Anche il procedimento di revoca o di modifica si svolge secondo la disciplina dettata dagli artt.
737 e ss. c.p.c. e va considerato come una prosecuzione del precedente procedimento conclusosi con l'emanazione del provvedimento da revocare o modificare.
Poiché i decreti possono essere modificati o revocati in ogni tempo, gli stessi non sono idonei ad acquistare autorità di cosa giudicata.
La norma si occupa poi della tutela degli eventuali diritti acquisiti nel frattempo dai terzi, dovendosi far rientrare nel concetto di terzi tutti coloro che non hanno partecipato al procedimento.
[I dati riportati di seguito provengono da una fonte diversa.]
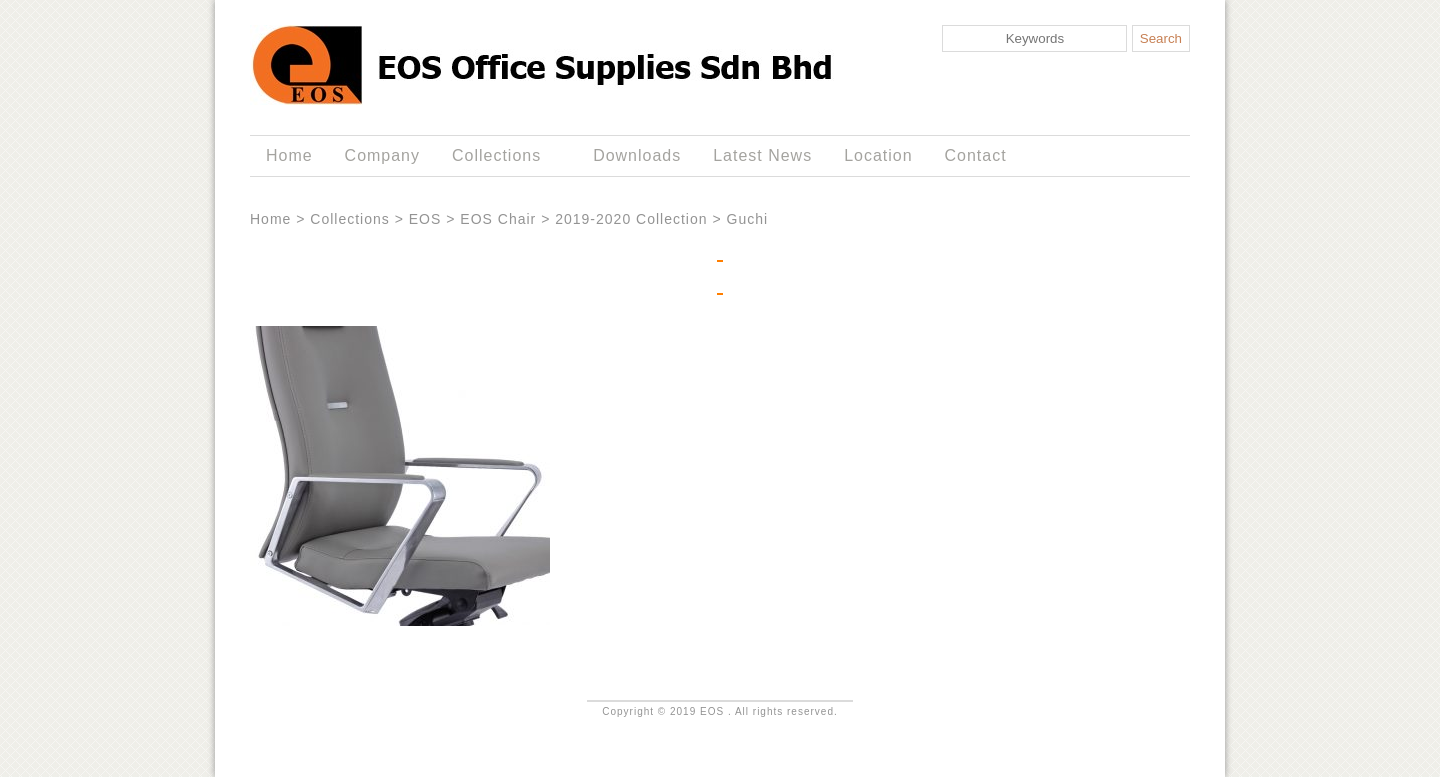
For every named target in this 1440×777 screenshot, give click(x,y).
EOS (425, 219)
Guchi (748, 219)
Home (289, 155)
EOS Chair (498, 219)
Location (878, 155)
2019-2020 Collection (631, 219)
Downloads (637, 155)
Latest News (762, 155)
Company (382, 155)
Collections (500, 156)
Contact (976, 155)
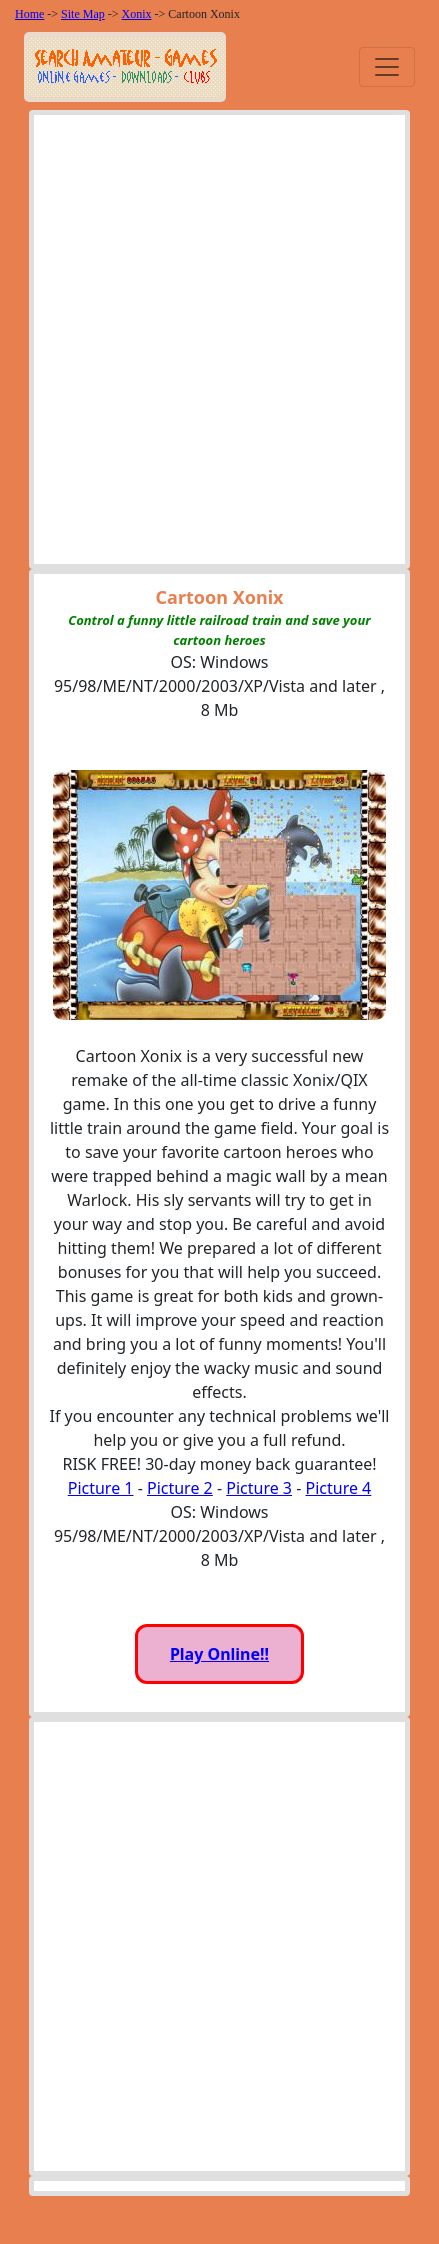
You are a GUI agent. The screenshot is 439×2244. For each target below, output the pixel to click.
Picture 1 (101, 1488)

In particolare, si dispone che l'efficacia retroattiva della modifica e della revoca trovano un limite nell'affidamento di quei terzi che, in buona fede, abbiano acquistato diritti in forza di convenzioni stipulate anteriormente al provvedimento di revoca o di modifica.
Secondo la tesi che si ritiene preferibile, per "convenzioni" devono intendersi contratti, accordi, atti plurilaterali, con esclusione di:
1. negozi unilaterali
inter vivos di contenuto patrimoniale;
2. atti a titolo gratuito, per i quali non può trovare applicazione l’
art. 1445 del c.c., neppure in via analogica.
Ovviamente, la salvezza dei diritti dei terzi non può che riguardare quei diritti acquistati in forza di convenzione anteriore alla revoca.
Quanto alla
buona fede, parte della dottrina la esclude in tutti i casi in cui il terzo conosceva o avrebbe dovuto conoscere, secondo un criterio di normale diligenza, l'esistenza del vizio del provvedimento al momento della convenzione.
Altra parte della dottrina, invece, è dell’idea che per buona fede del terzo debba intendersi o la sua radicale estraneità al procedimento camerale o la sua incolpevole ignoranza delle cause e dei modi per i quali il giudice è stato indotto a concedere un determinato provvedimento, che poi ha deciso di revocare o modificare.
Infine, si ritiene che la valutazione della buona fede del terzo debba farsi rientrare nella discrezionalità del giudice di merito, il cui apprezzamento, se adeguatamente motivato, non è suscettibile di sindacato di legittimità.